Start of Supplied material

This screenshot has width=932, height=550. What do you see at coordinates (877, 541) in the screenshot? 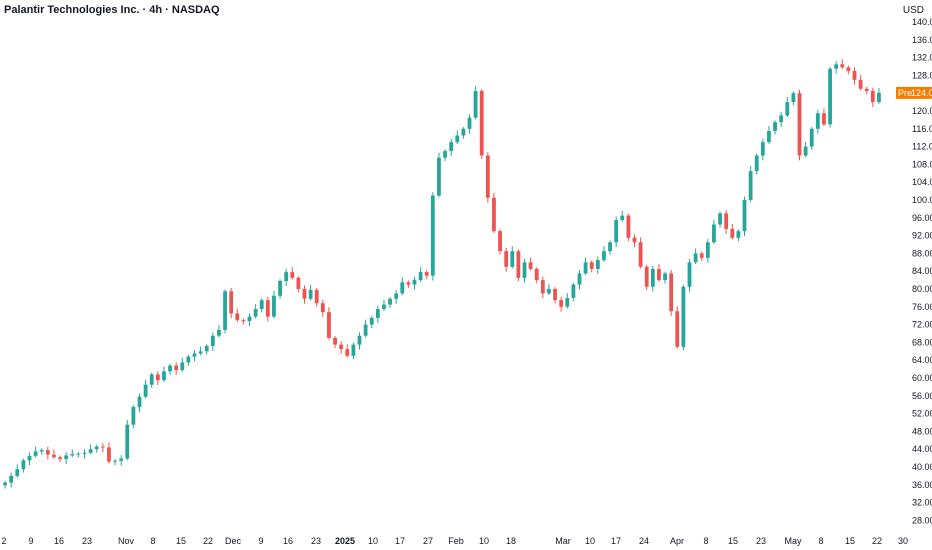
I see `time-tick-label: 22` at bounding box center [877, 541].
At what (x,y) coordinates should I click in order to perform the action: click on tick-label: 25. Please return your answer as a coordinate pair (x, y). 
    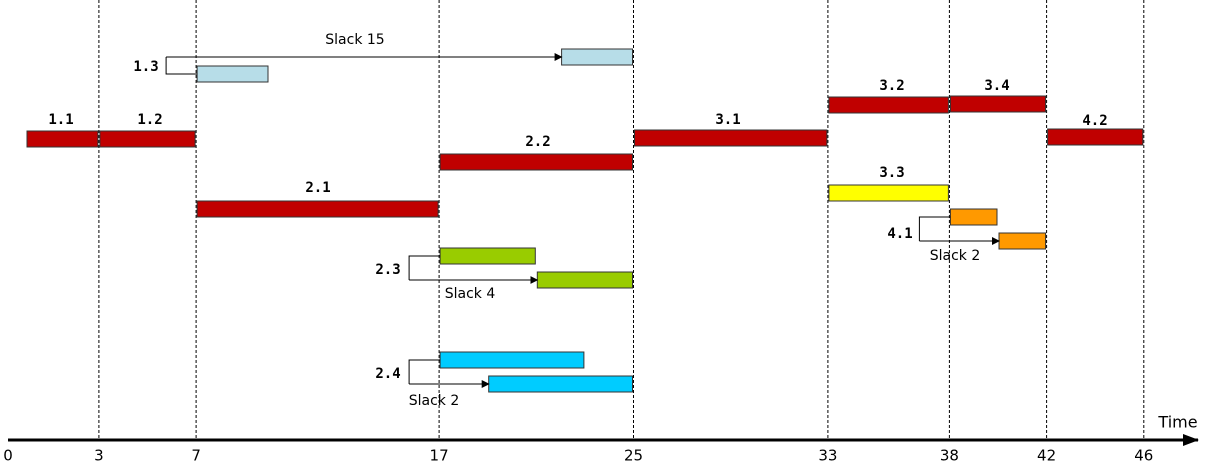
    Looking at the image, I should click on (634, 456).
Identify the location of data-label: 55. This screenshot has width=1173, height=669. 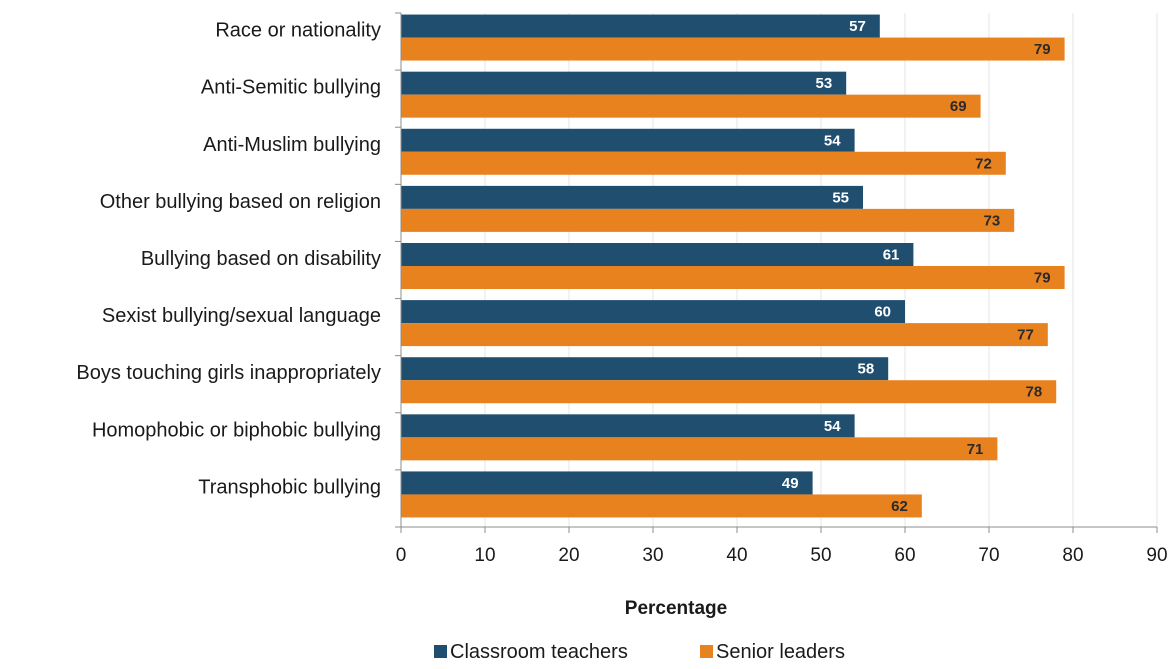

End of Supplied material

Arrange every line above as a Markdown table with the columns "Row" and "Line", numbering the rows and omitting blank lines. Leave out the pictures.

#### Task response:
| Row | Line |
|---|---|
| 1 | This screenshot has width=932, height=550. What do you see at coordinates (877, 541) in the screenshot?  |
| 2 | I see `time-tick-label: 22` at bounding box center [877, 541]. |
| 3 | At what (x,y) coordinates should I click in order to perform the action: click on tick-label: 25. Please return your answer as a coordinate pair (x, y).  |
| 4 |     Looking at the image, I should click on (634, 456). |
| 5 | Identify the location of data-label: 55. This screenshot has width=1173, height=669.  |